Posted by: tl_houston | December 29, 2009 12:32 PM | Report abuse

An ungated copy of the Stiglitz-Grossman paper can be found here:

Posted by: rwclayton7 | December 29, 2009 12:44 PM | Report abuse

This year I installed a geothermal heat pump to replace failing 20 year old units. I've been looking at these for a while, but the Obama stimulus package tax credits were the only thing that brought it within range of feasibility.

Even so, that is not money currently in my pocket. It is money that I will get back eventually. Eventually, this system will be profitable for me, after combining federal and state tax credits and power company rebates. But not today. Today I am $30,000 poorer because I had to pay for the system today but I'll get the money back only over time. Had I not had $30,000 handy to finance something like this, it wouldn't really matter how profitable it might end up being. I still wouldn't be able to do it.

And that in the end is what is wrong with Brookings' analysis. Profit is not the only factor. Affordability of up front costs counts a lot as well.

Posted by: pj_camp | December 29, 2009 1:26 PM | Report abuse

Anyone who thinks firms never "ignorantly pass up profits" has probably never worked at a firm.

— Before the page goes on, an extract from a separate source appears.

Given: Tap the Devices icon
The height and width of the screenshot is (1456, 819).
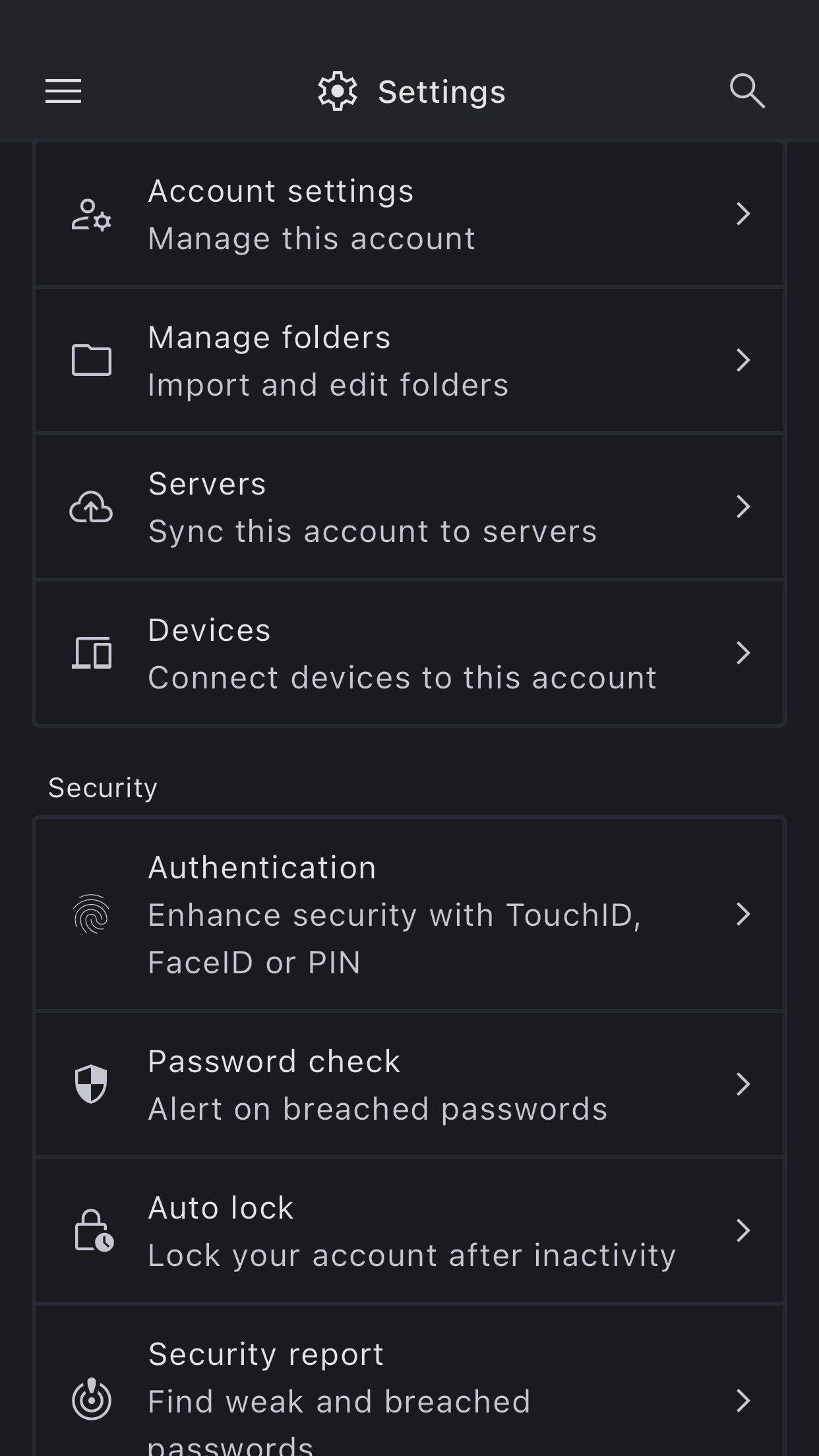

Posted by: kuri | December 29, 2009 1:26 PM | Report abuse

Corporations explicitly include the issue described by pj_camp in their calculations. $100 per year for 10 years is worth a lot less than $1000 right now. It's the concept of "present value". Typically the "present value" of future revenue (or savings) is discounted 10% per year, or thereabouts.

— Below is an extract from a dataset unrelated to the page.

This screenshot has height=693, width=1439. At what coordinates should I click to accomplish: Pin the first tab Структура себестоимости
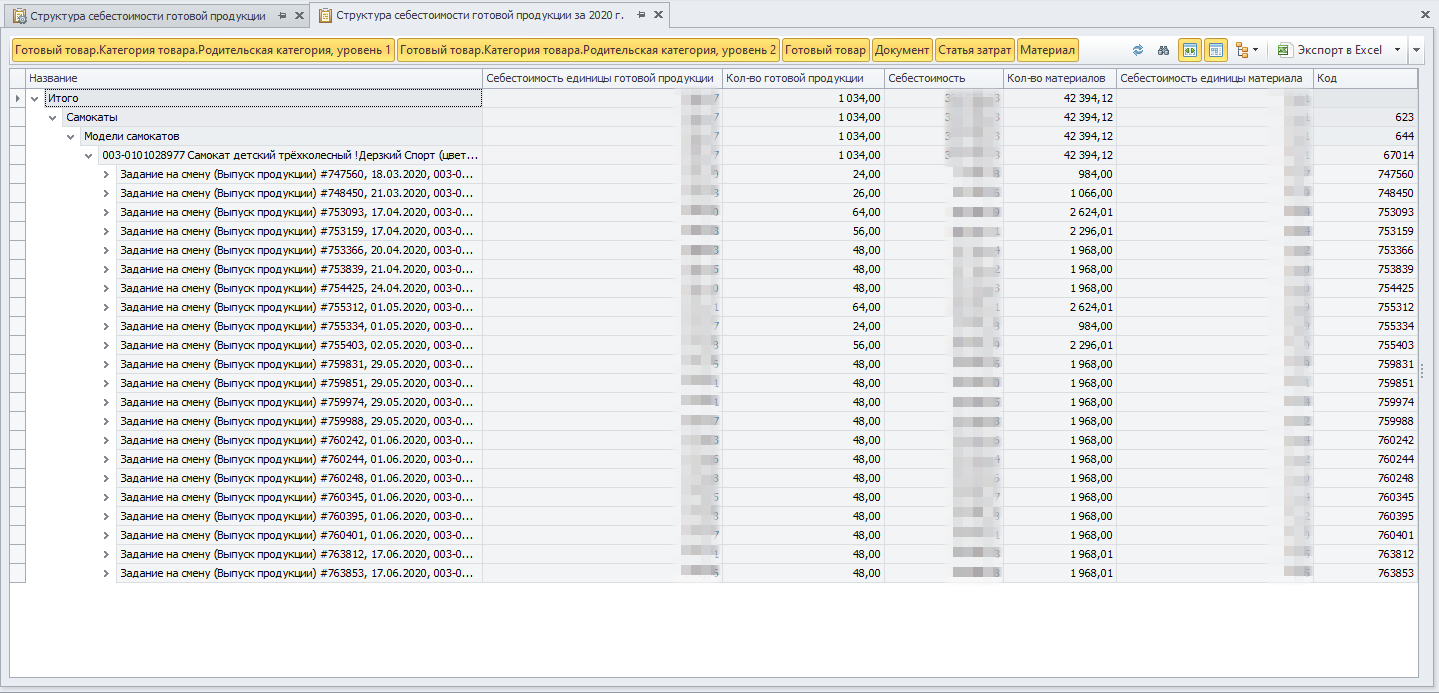coord(282,16)
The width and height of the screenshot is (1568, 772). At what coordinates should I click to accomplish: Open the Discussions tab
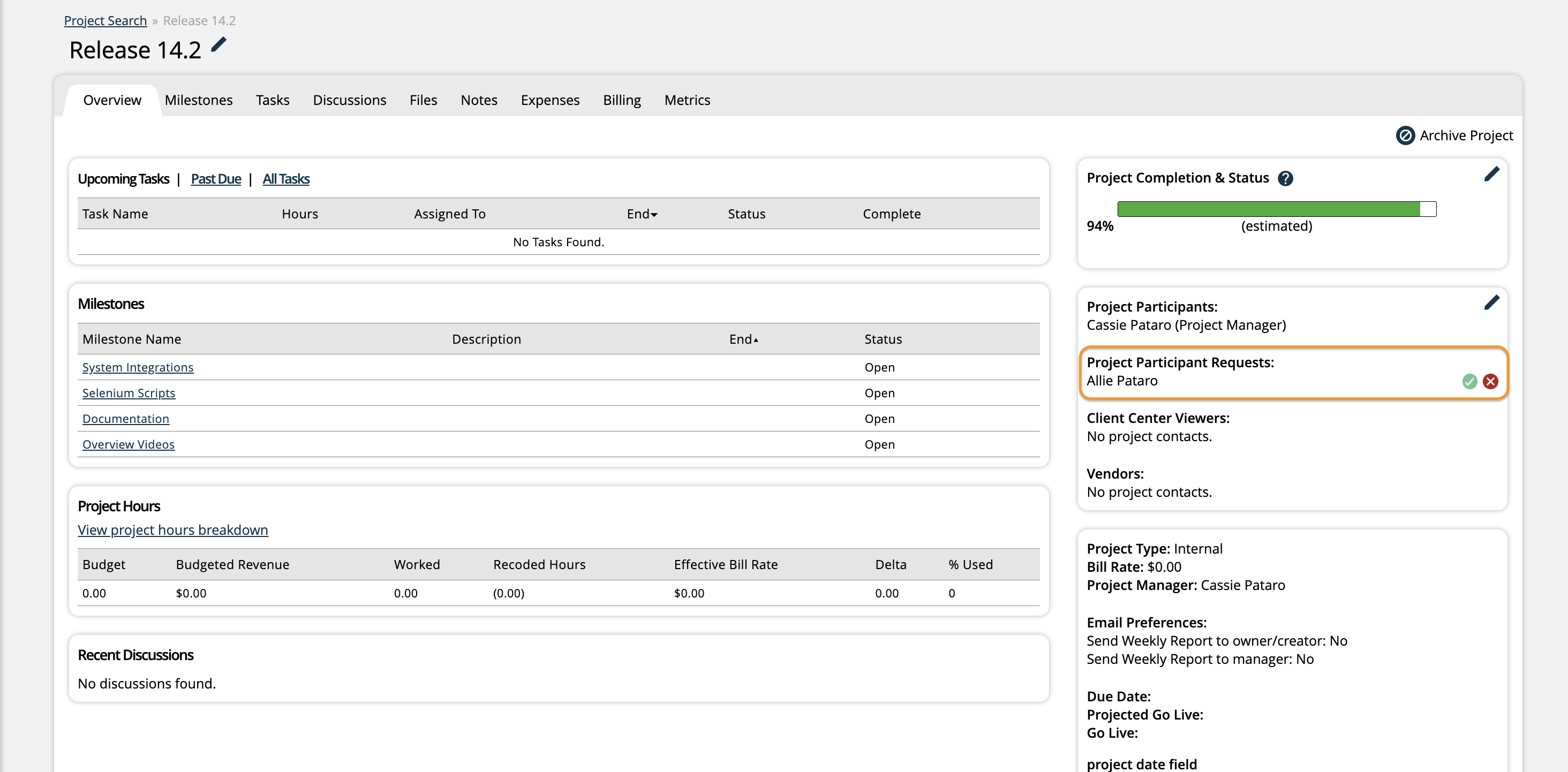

Posted by: tl_houston | December 29, 2009 3:18 PM | Report abuse

Ezra, as usual you are correct. There are a lot of reasons that companies (and private individuals) don't make energy-saving investmentst that will have negative costs over the long term (or even in the short term, like just one year.) The McKinsey report actually discusses them. In fact, there is quite a large body of research on this. Sounds like the Brookings authors didn't do much research.

Posted by: bubba777 | December 29, 2009 3:28 PM | Report abuse

The problem with talking about THESE negative cost investments is that there are also OTHER negative costs investments that compete for a company's time and capital.

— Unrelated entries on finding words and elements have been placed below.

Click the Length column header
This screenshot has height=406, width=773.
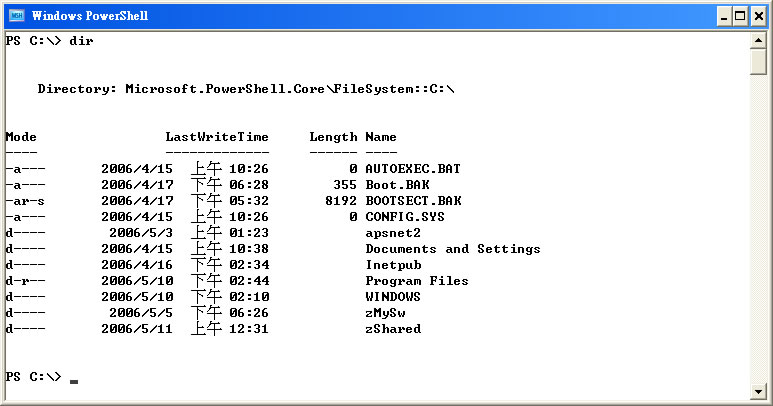click(x=333, y=137)
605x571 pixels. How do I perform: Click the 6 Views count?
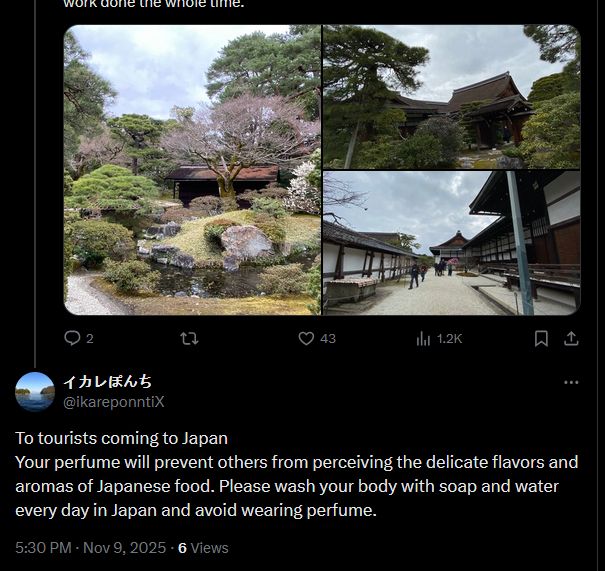coord(203,548)
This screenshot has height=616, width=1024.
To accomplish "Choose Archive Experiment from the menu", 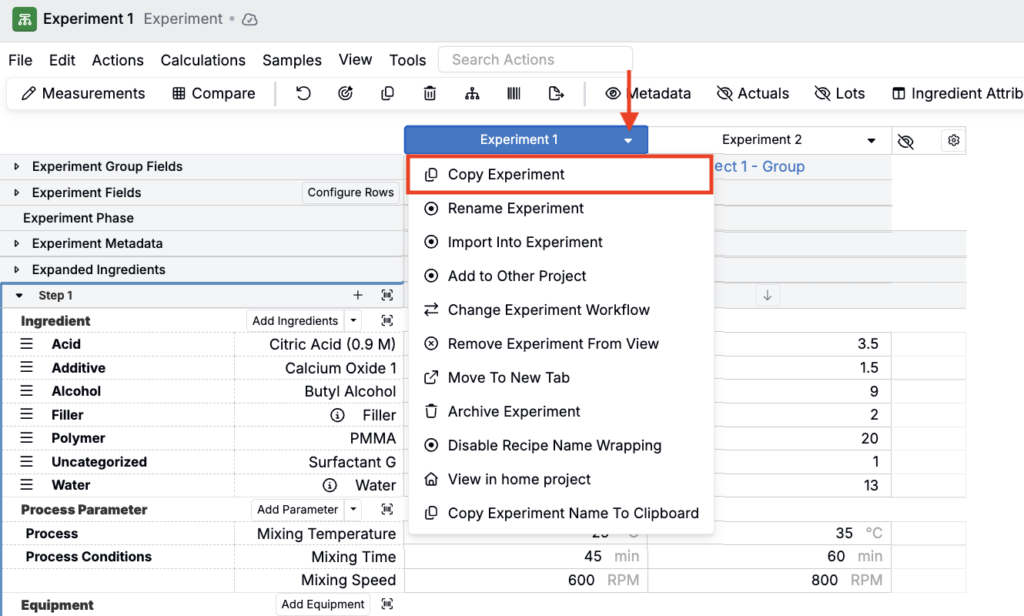I will [514, 411].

An NPV analysis or like will reveal which investment, at least from an accounting standpoint makes the most sense.

I'm tired of the people like Amory Lovins who talk about energy efficiency as the "free lunch you're paid to eat". Businesspeople are not THAT stupid. If they all put climate abatement at the top of their list, yes much of these would get done. But it isn't at the top of the list of most people.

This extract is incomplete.